> [TEXT BLOCK]
****

Gorin, Supervisor Lynda Hopkins, the board vice chair, and Zane, the board’s senior incumbent, said Essick’s video was unlikely to convince them to spare the Sheriff’s Office, where $14 million amounts to about 8% of the department budget, about half of which is drawn from the county general fund, the largest source of discretionary spending.

“I am never persuaded by political posturing, which is how I view this,” Hopkins said. “I’m persuaded by data, by numbers, by thoughtful conversations with constituents that are based on reality – not a particular view of reality.”

The cuts proposed by Essick would eliminate more than 26 jobs, 14 of them currently filled. Affected positions include those in the helicopter program, staffing at the two substations and jail division jobs.

In his video, and in the phone interview Monday, Essick tallied the loss of more than 100 department jobs in the past decade, including 32 deputies and 45 correctional deputies. In recent years, the department has struggled to fill vacant positions, particularly in the jail, which has operated for an extended period of time under mandatory overtime provisions.

The result is a Sheriff’s Office that is lean, Essick said during a Board of Supervisors meeting in late July, reiterating the point in his Facebook video, where he called the potential budget cuts "painful.“

“It’s even more painful given our losses over the past decade,” Essick said. “This year, as we contemplate cuts, it’s important to understand there is no fat to trim.”

****

> [GIVEN RECORDS]
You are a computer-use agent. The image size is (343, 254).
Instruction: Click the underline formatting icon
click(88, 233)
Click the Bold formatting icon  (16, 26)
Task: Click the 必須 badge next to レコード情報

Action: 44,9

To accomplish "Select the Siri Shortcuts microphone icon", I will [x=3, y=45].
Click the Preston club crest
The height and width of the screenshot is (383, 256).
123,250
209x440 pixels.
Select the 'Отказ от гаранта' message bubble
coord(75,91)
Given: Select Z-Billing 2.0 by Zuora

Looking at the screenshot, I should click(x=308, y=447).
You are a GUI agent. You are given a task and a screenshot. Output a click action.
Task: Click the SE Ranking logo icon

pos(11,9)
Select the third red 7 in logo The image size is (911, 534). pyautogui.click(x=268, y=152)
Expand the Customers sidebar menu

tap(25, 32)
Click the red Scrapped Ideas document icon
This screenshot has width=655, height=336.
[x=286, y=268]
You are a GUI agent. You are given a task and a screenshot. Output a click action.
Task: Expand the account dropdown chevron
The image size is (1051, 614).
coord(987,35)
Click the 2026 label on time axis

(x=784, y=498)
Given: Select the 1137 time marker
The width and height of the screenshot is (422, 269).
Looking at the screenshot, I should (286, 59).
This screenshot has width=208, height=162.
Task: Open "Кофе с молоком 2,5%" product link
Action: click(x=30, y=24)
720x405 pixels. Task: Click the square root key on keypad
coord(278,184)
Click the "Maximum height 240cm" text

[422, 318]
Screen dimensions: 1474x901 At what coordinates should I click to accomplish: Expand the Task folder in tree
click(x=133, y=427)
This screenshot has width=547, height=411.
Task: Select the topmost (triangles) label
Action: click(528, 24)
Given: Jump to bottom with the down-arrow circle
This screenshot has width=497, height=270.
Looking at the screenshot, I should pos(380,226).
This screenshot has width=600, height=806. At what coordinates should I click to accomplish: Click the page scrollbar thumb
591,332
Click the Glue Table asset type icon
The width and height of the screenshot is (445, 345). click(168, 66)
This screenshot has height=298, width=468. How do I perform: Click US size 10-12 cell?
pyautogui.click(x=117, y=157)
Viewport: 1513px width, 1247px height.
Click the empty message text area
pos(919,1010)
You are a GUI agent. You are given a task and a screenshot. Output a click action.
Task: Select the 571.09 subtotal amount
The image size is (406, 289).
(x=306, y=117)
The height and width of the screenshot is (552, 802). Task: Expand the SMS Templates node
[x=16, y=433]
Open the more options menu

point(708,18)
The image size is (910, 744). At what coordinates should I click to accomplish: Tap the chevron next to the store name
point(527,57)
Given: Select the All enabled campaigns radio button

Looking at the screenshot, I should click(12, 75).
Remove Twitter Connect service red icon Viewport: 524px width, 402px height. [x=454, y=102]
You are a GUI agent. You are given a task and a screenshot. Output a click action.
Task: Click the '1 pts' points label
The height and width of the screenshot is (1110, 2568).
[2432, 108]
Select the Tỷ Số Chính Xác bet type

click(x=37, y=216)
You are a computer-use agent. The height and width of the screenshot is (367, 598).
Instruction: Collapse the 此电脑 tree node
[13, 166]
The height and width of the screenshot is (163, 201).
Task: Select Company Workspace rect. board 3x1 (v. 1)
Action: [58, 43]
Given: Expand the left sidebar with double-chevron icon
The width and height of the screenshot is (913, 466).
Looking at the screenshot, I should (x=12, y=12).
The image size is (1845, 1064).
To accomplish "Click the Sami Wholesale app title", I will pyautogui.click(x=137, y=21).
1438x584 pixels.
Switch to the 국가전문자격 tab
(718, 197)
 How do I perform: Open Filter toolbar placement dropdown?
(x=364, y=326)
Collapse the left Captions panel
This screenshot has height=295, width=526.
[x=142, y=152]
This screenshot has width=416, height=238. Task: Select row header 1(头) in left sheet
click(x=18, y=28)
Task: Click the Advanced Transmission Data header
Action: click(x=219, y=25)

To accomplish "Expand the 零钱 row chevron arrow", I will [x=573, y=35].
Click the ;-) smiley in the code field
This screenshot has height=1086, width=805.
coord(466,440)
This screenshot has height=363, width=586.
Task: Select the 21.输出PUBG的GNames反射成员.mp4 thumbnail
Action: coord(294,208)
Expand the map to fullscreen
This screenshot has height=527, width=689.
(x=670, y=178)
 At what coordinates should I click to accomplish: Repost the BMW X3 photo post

****

> [ASSIGNED TASK 1]
In the article on the Sheriff's Office budget, how many of the jobs that Essick's proposed cuts would eliminate are currently filled?
> [ASSIGNED TASK 2]
Summarize the article on the Sheriff's Office budget in two sentences.
> [ASSIGNED TASK 3]
Carry on the article about the Sheriff's Office budget cuts, picking up after its final sentence.

> [EXERCISE OUTPUT 1]
Fourteen of them are currently filled.

> [EXERCISE OUTPUT 2]
Supervisors, including Lynda Hopkins and Zane, said Sheriff Essick's video was unlikely to convince them to spare the Sheriff's Office from cuts that, as he proposed them, would eliminate more than 26 jobs. Essick pointed to the loss of more than 100 department jobs over the past decade and called the Sheriff's Office lean, with no fat to trim.

> [EXERCISE OUTPUT 3]
Although the County Administrator’s Office requested general fund spending cuts of up to 10%, along with other reductions, elected department heads such as the sheriff, district attorney and others have wide latitude for the shape of their own budgets.

For Essick, that means an attempt to spread the tentative cuts across several high-dollar programs while preserving what he calls the core function of a sheriff’s office: operation of the jail and the patrol division. Programs such as the highly visible Henry 1 helicopter may have to be sacrificed as a result.

“Although the helicopter is great – it’s a force multiplier – it’s also very expensive,” Essick said. “And it’s a luxury most law enforcement agencies do not have, particularly law enforcement agencies our size.”

Henry 1 has been a mainstay of the department for 45 years. Along with law enforcement operations, it is deployed for search and rescue missions and occasionally to help with firefighting.

“Getting deputies to a 911 call in the middle of the night is more important than having a helicopter,” he said in the interview.

But in his video, Essick said cutting the helicopter program will mean fewer people are rescued. Closing Sheriff’s Office substations in Guerneville and the Sonoma Valley will hinder response times, he said.

At the close of the video, Essick urged the department’s Facebook followers to share the post, and he said residents who want to get involved could contact the Board of Supervisors, with information provided on the screen.

Though Essick noted Monday that he had not called on residents to contact the board, multiple department posts on the Facebook posting did urge commenters to take that step.

“If someone wants to take action on that, that’s up to them,” Essick said.

The three supervisors acknowledged receiving a flurry of emails in the aftermath of the video. Supervisor James Gore could not be reached before deadline for comment. Supervisor David Rabbitt is on vacation.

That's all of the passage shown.